Day 26 of Year 26
While I am only 26 days into this, I have been abroad for a year and three months. It has been a necessary process for me to explore and learn more about the world, and myself.
I note that so you do not think me a total pansy for sharing the following thoughts only 26 days in.
Today I awoke to melancholy. It was sobering, and not because of the white russians. It has been a while since I felt this way, I suppose it was overdue for a return.
Relocating and travelling are both fun. I have experienced feelings I never could have while in Canada. The whole process makes me a better person – this I know to be true. However, there are days when I miss my former life(s), the people, and the environments. Specifically my times in Amsterdam, and Canada.
I think we only focus and display the positive sides of travel. Cool photos, beers in exotic places, tourist things, monuments, locals and fellow wanders alike.
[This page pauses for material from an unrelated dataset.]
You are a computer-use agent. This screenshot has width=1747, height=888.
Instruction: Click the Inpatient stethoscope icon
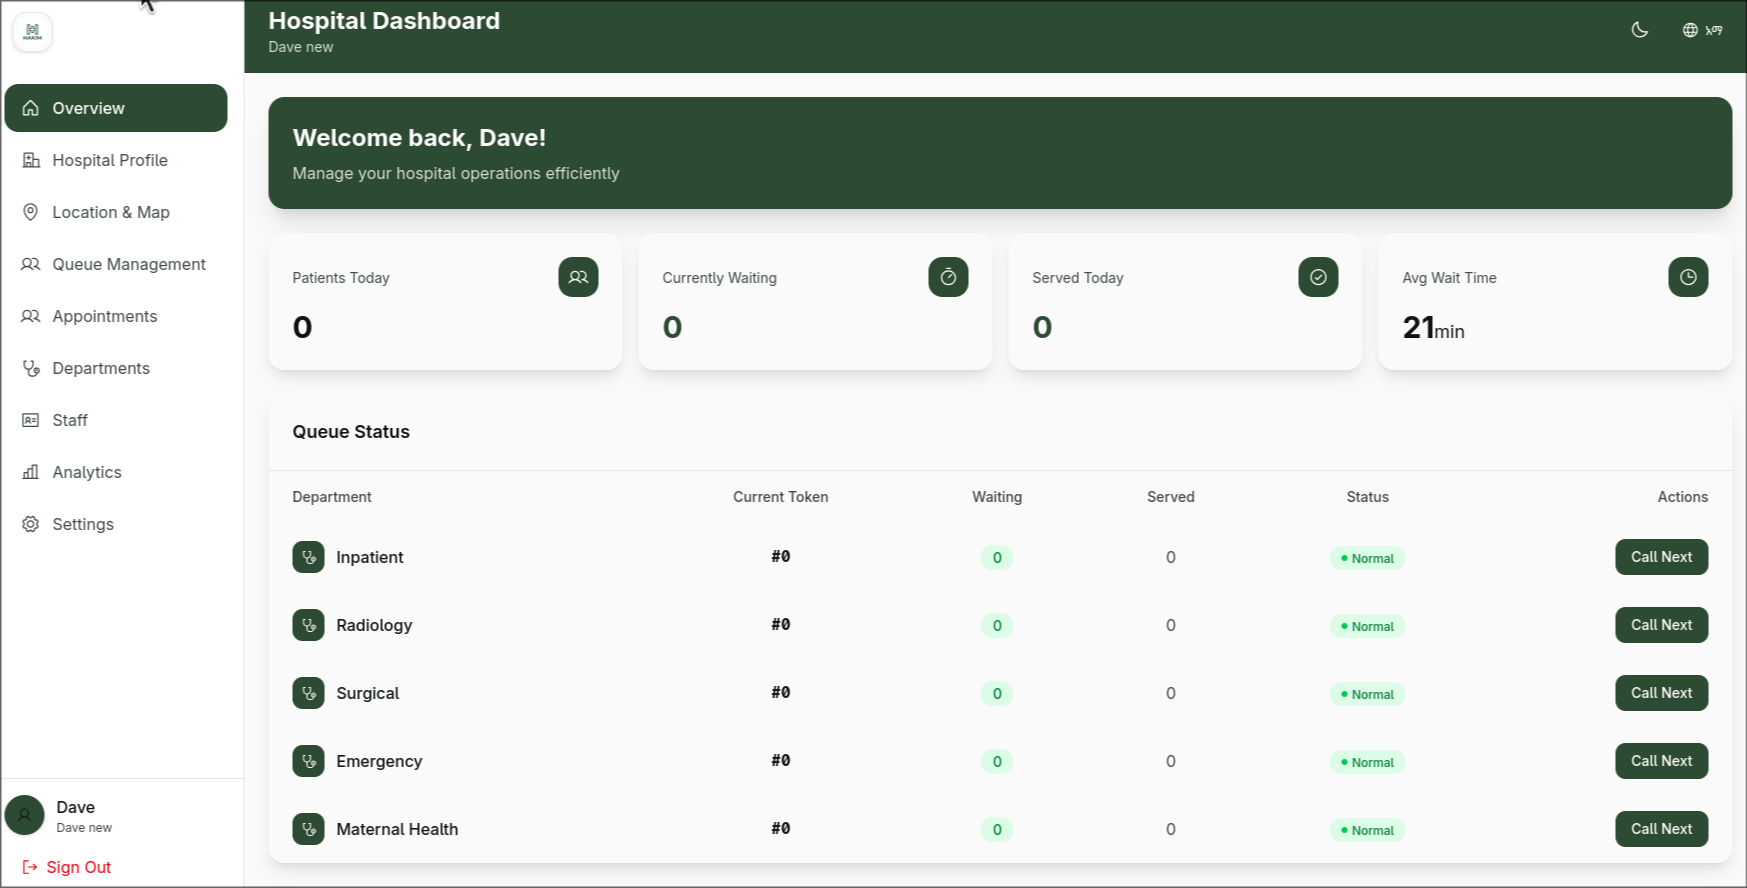click(308, 557)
But there is another side, not so alluring, when we consider closing chapters and being gone. The thoughts that creep in unannounced to challenge commitment. I wrestled with these feelings many times while in Amsterdam.
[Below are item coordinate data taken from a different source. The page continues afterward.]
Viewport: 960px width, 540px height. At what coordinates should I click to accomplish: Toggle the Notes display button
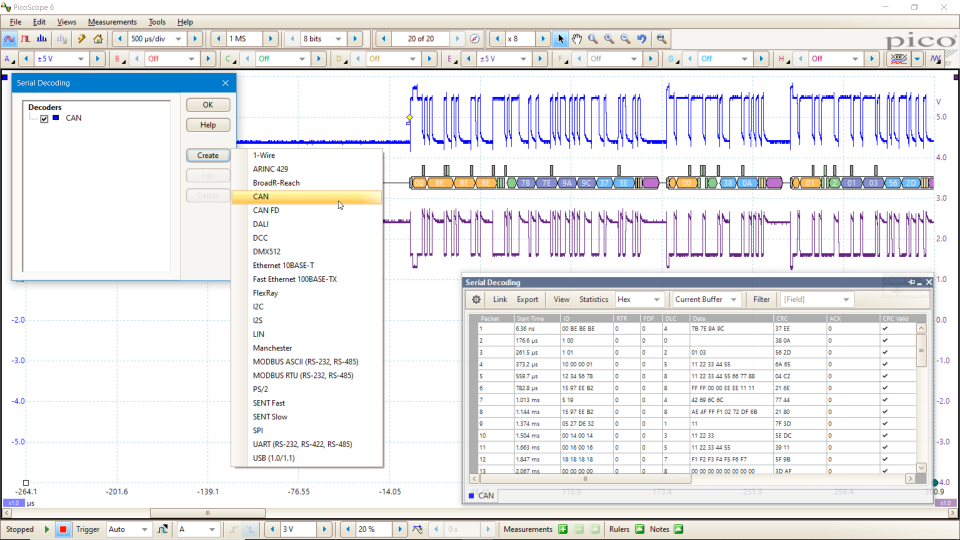click(679, 529)
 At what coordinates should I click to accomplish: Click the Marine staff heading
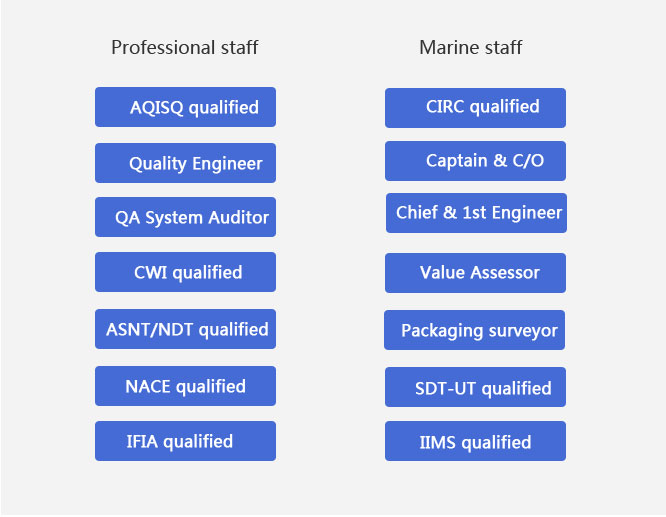(471, 47)
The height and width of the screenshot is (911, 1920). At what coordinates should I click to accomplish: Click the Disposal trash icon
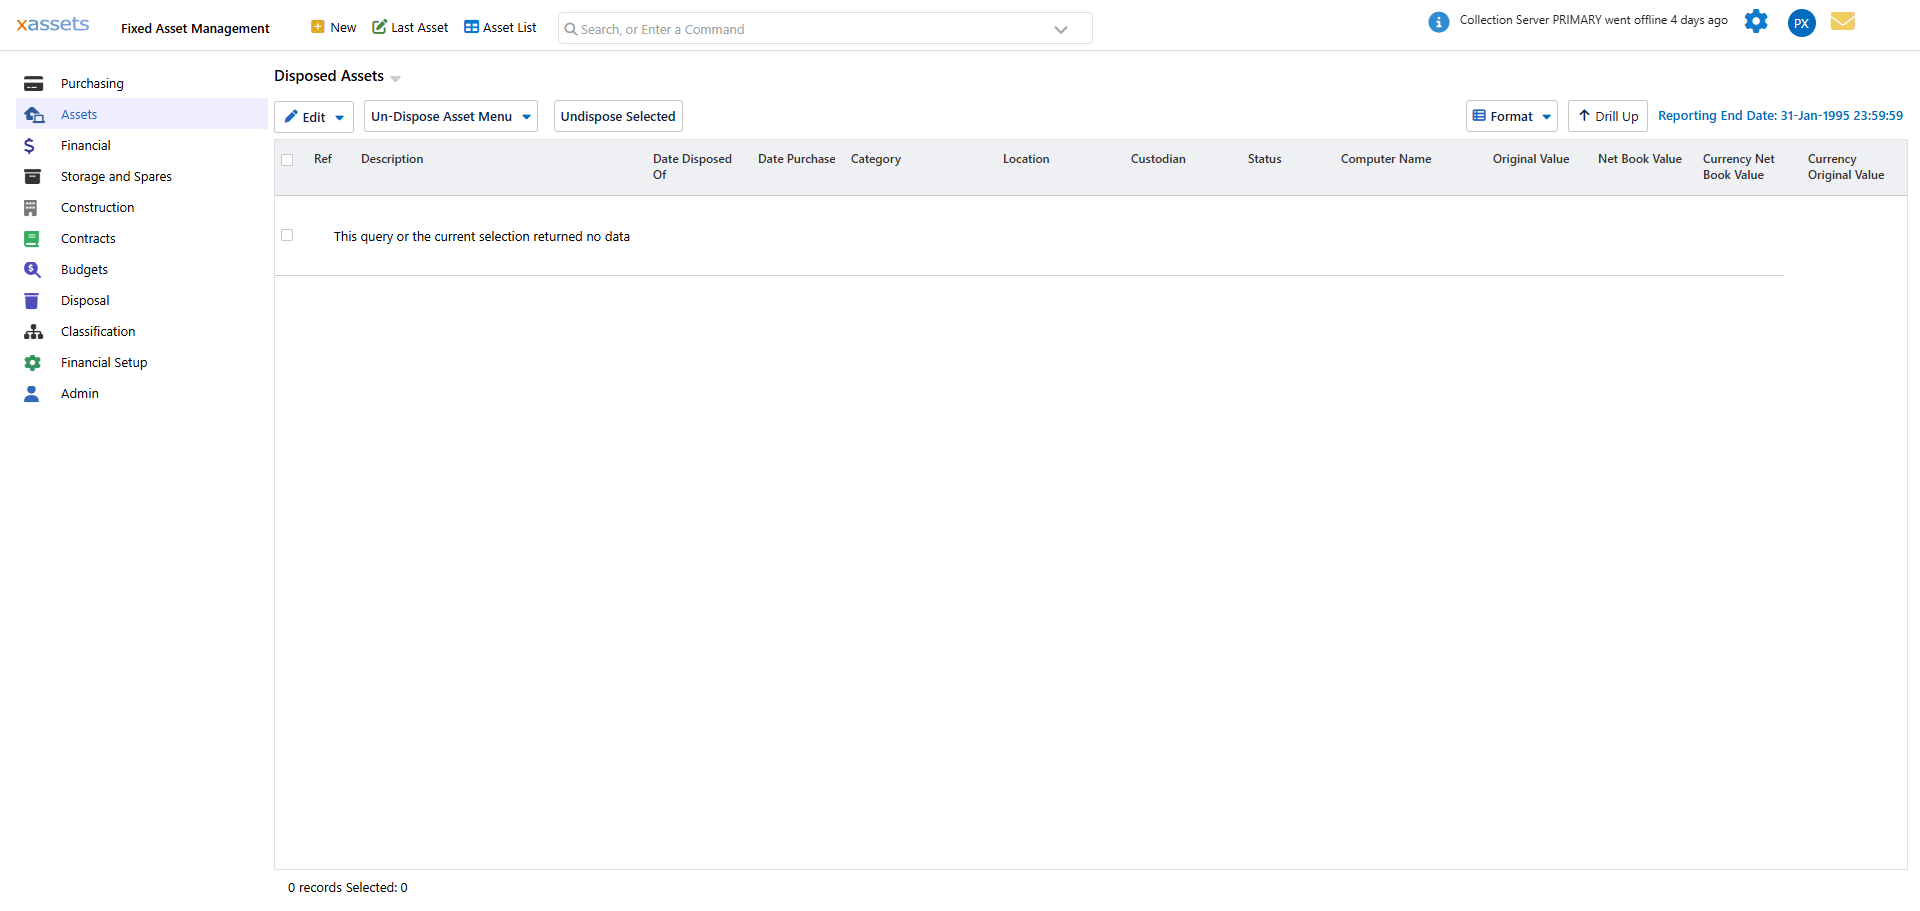pos(32,300)
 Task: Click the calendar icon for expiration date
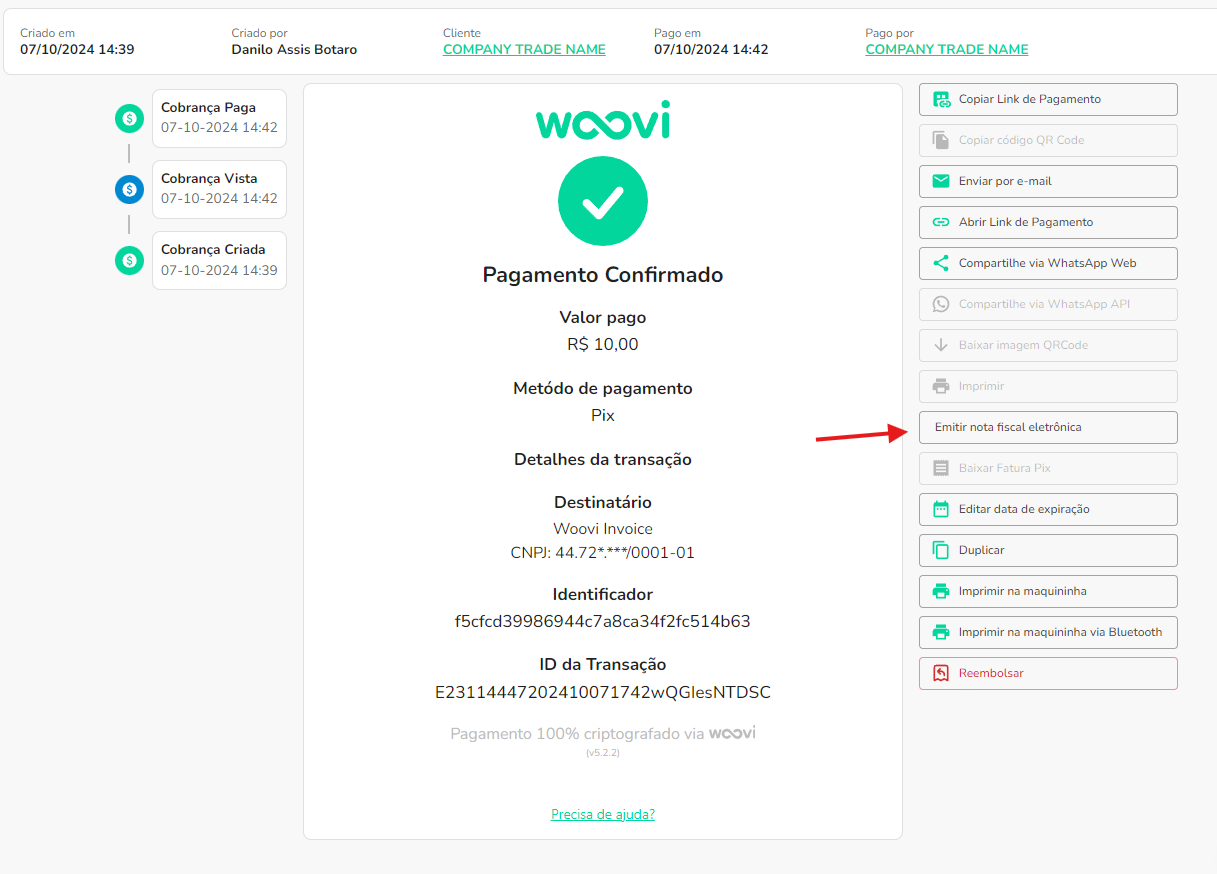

The question is, what is the cost of leaving? What is the currency traded for the adventure?
The people you lose, the time away, and the reoccurring nostalgia, to name a few.
And the underlying question, where will I land when it is time to settle in for the long haul? Will it be a familiar place, or somewhere I have yet to discover?
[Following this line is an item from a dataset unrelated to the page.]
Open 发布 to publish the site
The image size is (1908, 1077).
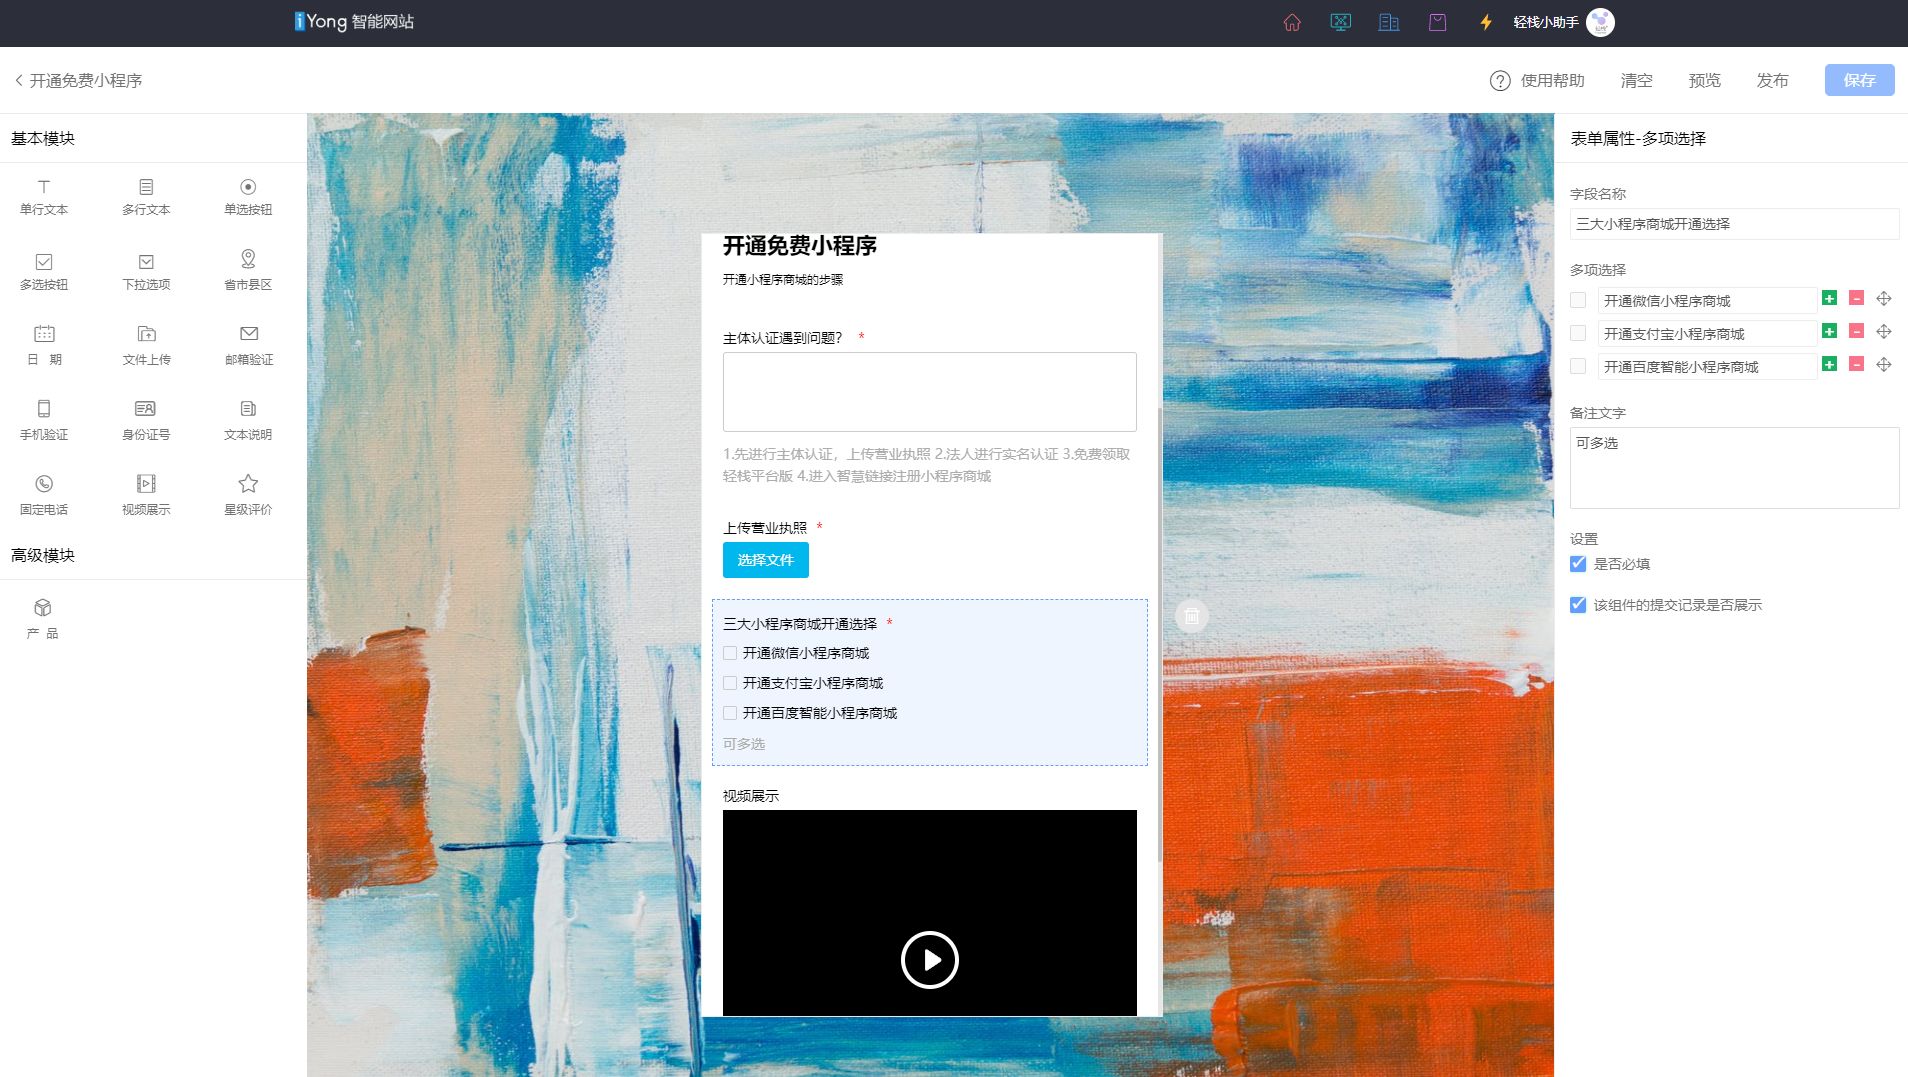coord(1771,80)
Does my absence harm my relationships? Will people be the same when I return?
How many of the people I say, ‘see you again’ to, will I see again?
Solo travel is great, but would travelling with another be more fun?
While I may be sad today, I am still committed to the process. Perhaps it is a good thing, because I am conscious to the potential outcomes of being away. I am aware of the turbulence of this journey.
I wish the people I wanted to be here with me were.
But I know that is not possible.
I think it is important to share, because travelling has its own unique ups and downs, just like anything in life. Just gotta’ roll with the punches.